▶ [INPUT ROWS]:

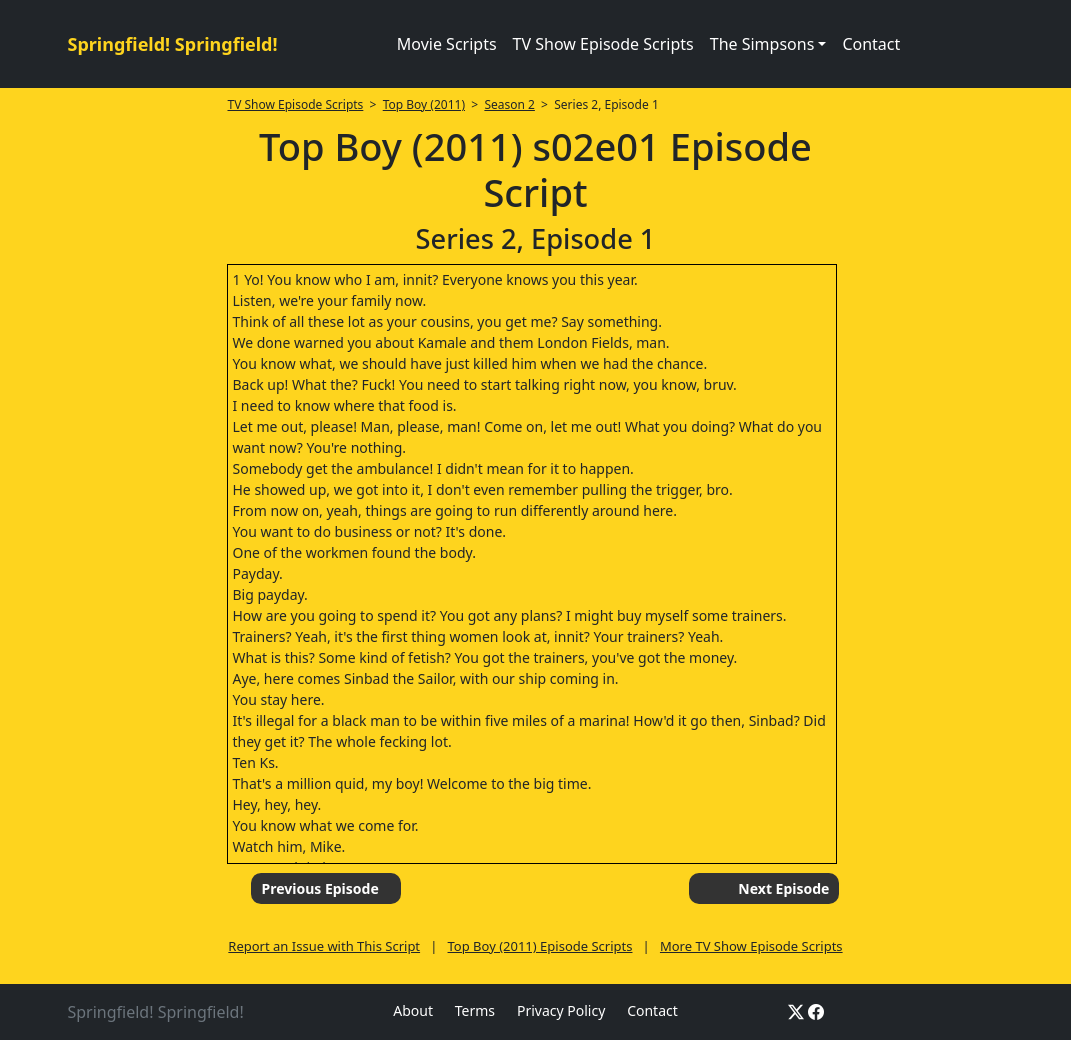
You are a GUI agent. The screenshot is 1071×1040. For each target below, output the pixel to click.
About (413, 1010)
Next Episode (783, 888)
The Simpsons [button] (762, 44)
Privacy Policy (561, 1010)
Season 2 (509, 104)
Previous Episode (319, 888)
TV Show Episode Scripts (603, 44)
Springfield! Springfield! (173, 44)
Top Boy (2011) (424, 104)
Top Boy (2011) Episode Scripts (540, 946)
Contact (871, 44)
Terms (475, 1010)
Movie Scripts (447, 44)
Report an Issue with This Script (324, 946)
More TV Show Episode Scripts (751, 946)
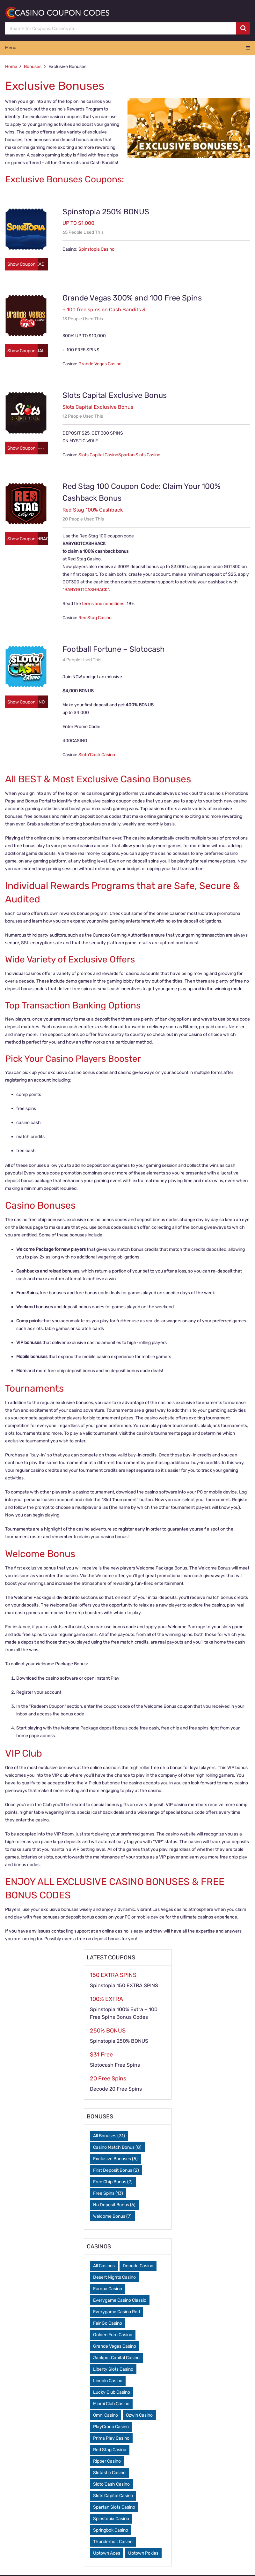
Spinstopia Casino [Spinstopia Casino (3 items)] (111, 2519)
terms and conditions (103, 604)
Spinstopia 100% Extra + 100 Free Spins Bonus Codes (123, 2014)
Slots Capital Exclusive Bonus (114, 396)
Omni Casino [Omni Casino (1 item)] (105, 2416)
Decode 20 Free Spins (116, 2090)
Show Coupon (21, 265)
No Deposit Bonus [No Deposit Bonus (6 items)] (114, 2205)
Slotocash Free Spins (115, 2066)
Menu (10, 47)
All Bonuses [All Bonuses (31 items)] (109, 2136)
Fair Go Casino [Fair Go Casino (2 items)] (107, 2324)
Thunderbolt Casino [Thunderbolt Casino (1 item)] (113, 2542)
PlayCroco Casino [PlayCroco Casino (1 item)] (111, 2427)
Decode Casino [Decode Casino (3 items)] (138, 2266)
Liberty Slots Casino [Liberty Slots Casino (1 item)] (113, 2370)
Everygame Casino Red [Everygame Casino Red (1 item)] (116, 2312)
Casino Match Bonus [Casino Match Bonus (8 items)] (117, 2148)
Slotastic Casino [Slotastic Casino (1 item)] (109, 2473)
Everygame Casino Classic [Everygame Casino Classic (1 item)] (119, 2301)
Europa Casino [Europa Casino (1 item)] (107, 2289)
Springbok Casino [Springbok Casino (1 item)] (110, 2531)
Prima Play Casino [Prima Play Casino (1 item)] (111, 2439)
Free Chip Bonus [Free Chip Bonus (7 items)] (113, 2182)
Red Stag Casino (95, 618)
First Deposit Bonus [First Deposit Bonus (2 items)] (116, 2171)
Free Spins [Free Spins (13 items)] (108, 2194)
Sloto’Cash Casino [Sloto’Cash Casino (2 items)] (111, 2485)
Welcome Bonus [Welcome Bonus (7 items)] (112, 2217)
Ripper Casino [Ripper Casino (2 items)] (107, 2462)
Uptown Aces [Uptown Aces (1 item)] (106, 2554)
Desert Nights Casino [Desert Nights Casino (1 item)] (114, 2278)
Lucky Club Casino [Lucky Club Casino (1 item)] (111, 2393)
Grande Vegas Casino (99, 365)
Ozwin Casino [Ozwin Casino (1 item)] (139, 2416)
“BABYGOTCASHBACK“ (85, 590)
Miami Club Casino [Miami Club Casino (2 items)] (111, 2404)
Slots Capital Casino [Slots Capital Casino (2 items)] (113, 2496)
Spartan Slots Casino (139, 455)
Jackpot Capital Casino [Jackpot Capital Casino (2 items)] (116, 2358)
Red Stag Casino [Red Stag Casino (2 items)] (109, 2450)
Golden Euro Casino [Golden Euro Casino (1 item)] (112, 2335)
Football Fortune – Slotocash (113, 650)
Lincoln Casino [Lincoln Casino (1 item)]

▶ [REQUEST]: Please return every line above word for word, leaving out the pictures.

▶ [TASK RESULT]:
You are a GUI agent. The screenshot is 1071×1040. For each target below, output the pixel to click.
About (413, 1010)
Next Episode (783, 888)
The Simpsons [button] (762, 44)
Privacy Policy (561, 1010)
Season 2 (509, 104)
Previous Episode (319, 888)
TV Show Episode Scripts (603, 44)
Springfield! Springfield! (173, 44)
Top Boy (2011) (424, 104)
Top Boy (2011) Episode Scripts (540, 946)
Contact (871, 44)
Terms (475, 1010)
Movie Scripts (447, 44)
Report an Issue with This Script (324, 946)
More TV Show Episode Scripts (751, 946)
Spinstopia Casino [Spinstopia Casino (3 items)] (111, 2519)
terms and conditions (103, 604)
Spinstopia 100% Extra + 100 Free Spins Bonus Codes (123, 2014)
Slots Capital Exclusive Bonus (114, 396)
Omni Casino [Omni Casino (1 item)] (105, 2416)
Decode 20 Free Spins (116, 2090)
Show Coupon (21, 265)
No Deposit Bonus [No Deposit Bonus (6 items)] (114, 2205)
Slotocash Free Spins (115, 2066)
Menu (10, 47)
All Bonuses [All Bonuses (31 items)] (109, 2136)
Fair Go Casino [Fair Go Casino (2 items)] (107, 2324)
Thunderbolt Casino [Thunderbolt Casino (1 item)] (113, 2542)
PlayCroco Casino [PlayCroco Casino (1 item)] (111, 2427)
Decode Casino [Decode Casino (3 items)] (138, 2266)
Liberty Slots Casino [Liberty Slots Casino (1 item)] (113, 2370)
Everygame Casino Red [Everygame Casino Red (1 item)] (116, 2312)
Casino Match Bonus [Casino Match Bonus (8 items)] (117, 2148)
Slotastic Casino [Slotastic Casino (1 item)] (109, 2473)
Everygame Casino Classic [Everygame Casino Classic (1 item)] (119, 2301)
Europa Casino [Europa Casino (1 item)] (107, 2289)
Springbok Casino [Springbok Casino (1 item)] (110, 2531)
Prima Play Casino [Prima Play Casino (1 item)] (111, 2439)
Free Chip Bonus [Free Chip Bonus (7 items)] (113, 2182)
Red Stag Casino (95, 618)
First Deposit Bonus [First Deposit Bonus (2 items)] (116, 2171)
Free Spins [Free Spins (13 items)] (108, 2194)
Sloto’Cash Casino [Sloto’Cash Casino (2 items)] (111, 2485)
Welcome Bonus [Welcome Bonus (7 items)] (112, 2217)
Ripper Casino [Ripper Casino (2 items)] (107, 2462)
Uptown Aces [Uptown Aces (1 item)] (106, 2554)
Desert Nights Casino [Desert Nights Casino (1 item)] (114, 2278)
Lucky Club Casino [Lucky Club Casino (1 item)] (111, 2393)
Grande Vegas Casino (99, 365)
Ozwin Casino [Ozwin Casino (1 item)] (139, 2416)
“BABYGOTCASHBACK“ (85, 590)
Miami Club Casino [Miami Club Casino (2 items)] (111, 2404)
Slots Capital Casino [Slots Capital Casino (2 items)] (113, 2496)
Spartan Slots Casino (139, 455)
Jackpot Capital Casino [Jackpot Capital Casino (2 items)] (116, 2358)
Red Stag Casino [Red Stag Casino (2 items)] (109, 2450)
Golden Euro Casino [Golden Euro Casino (1 item)] (112, 2335)
Football Fortune – Slotocash (113, 650)
Lincoln Casino [Lincoln Casino (1 item)]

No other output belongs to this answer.